Where the records below reach the line containing "Given: Select .DS_Store file in file list", start transcribing, and end with the line containing "1344x896 pixels.", exactly and with nothing else added.

── Stored data ──

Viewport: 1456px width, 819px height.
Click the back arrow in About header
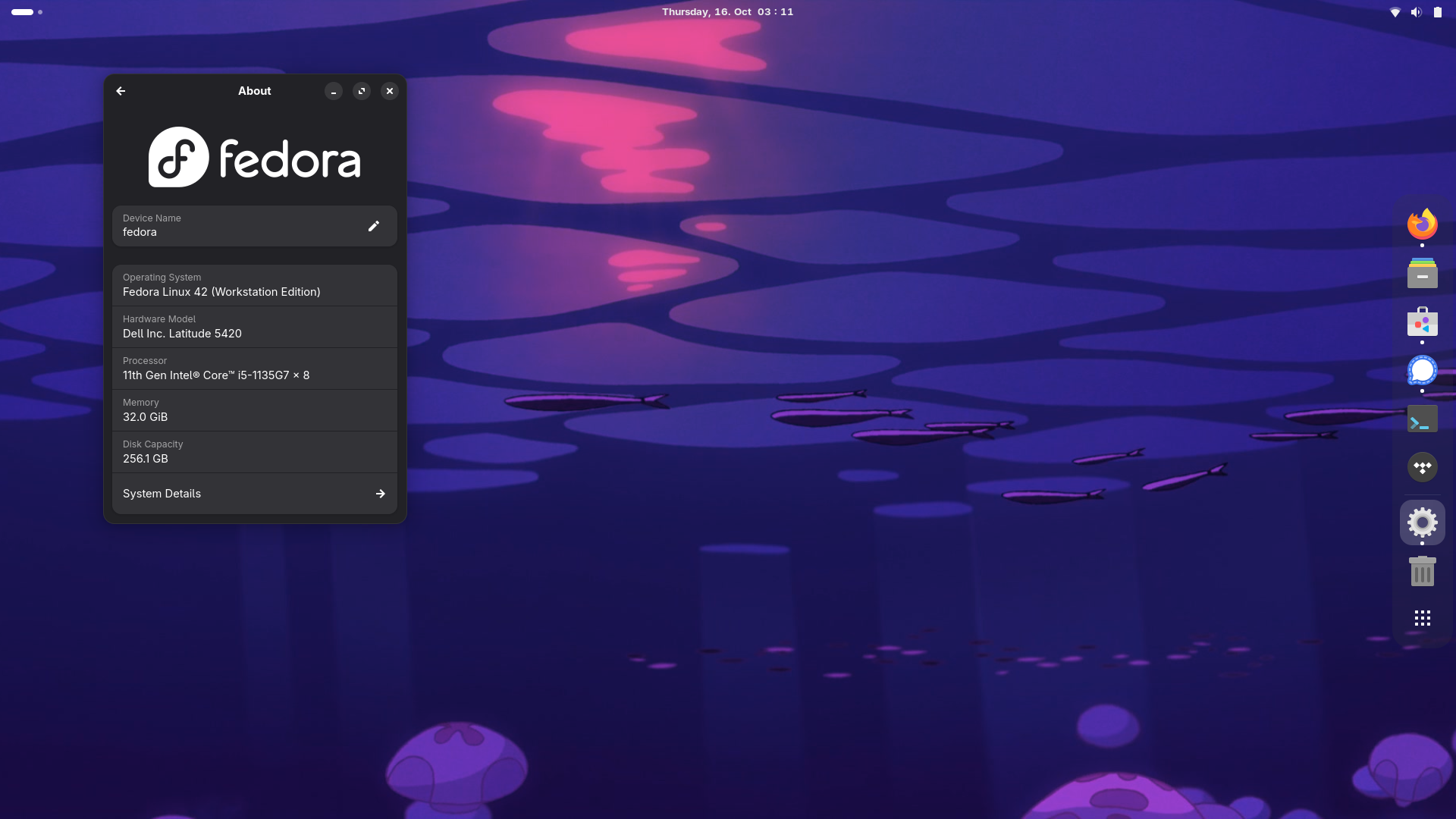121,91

───
── Stored data ──

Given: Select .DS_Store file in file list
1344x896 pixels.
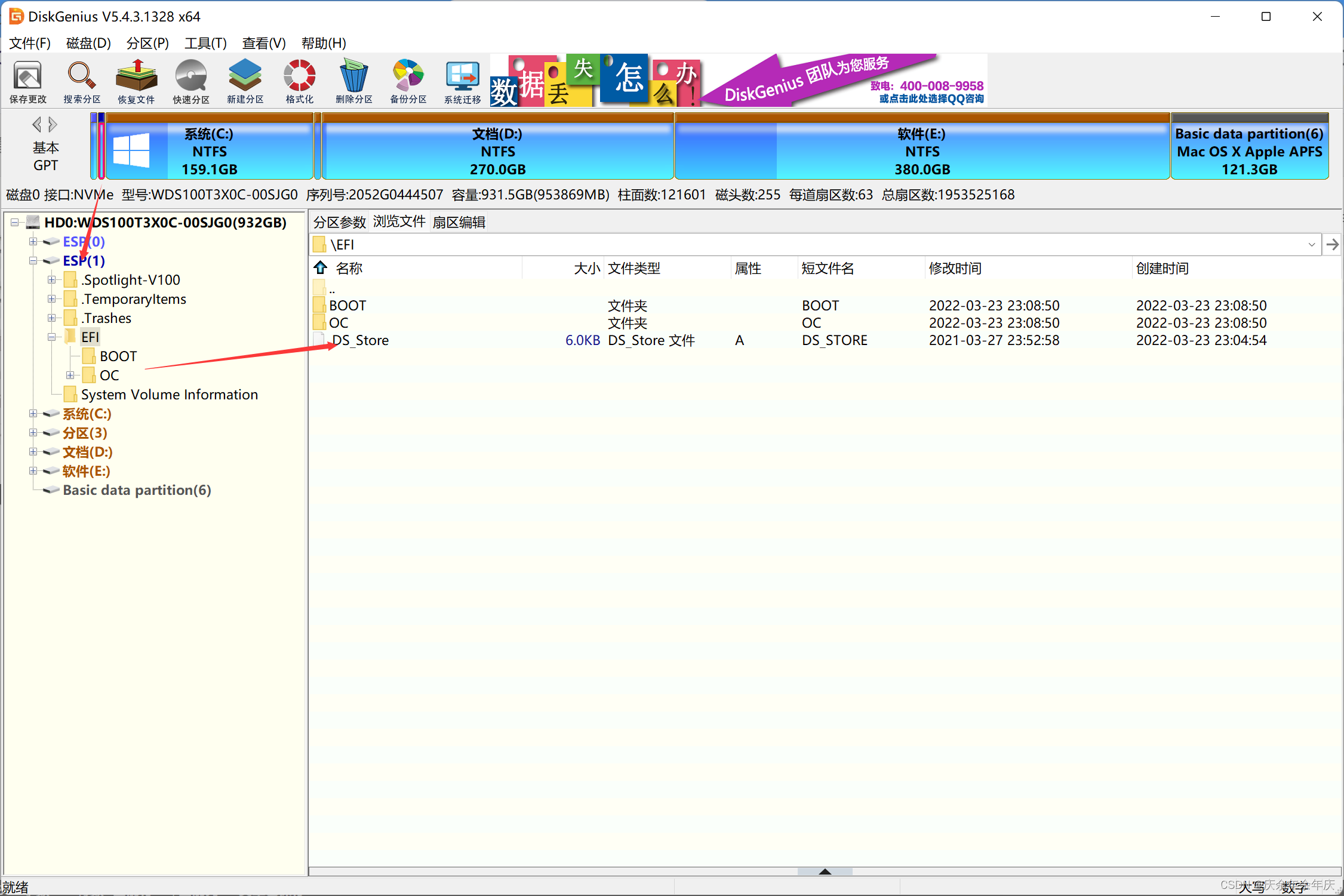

───

_Answer space_
Given: Select .DS_Store file in file list
1344x896 pixels.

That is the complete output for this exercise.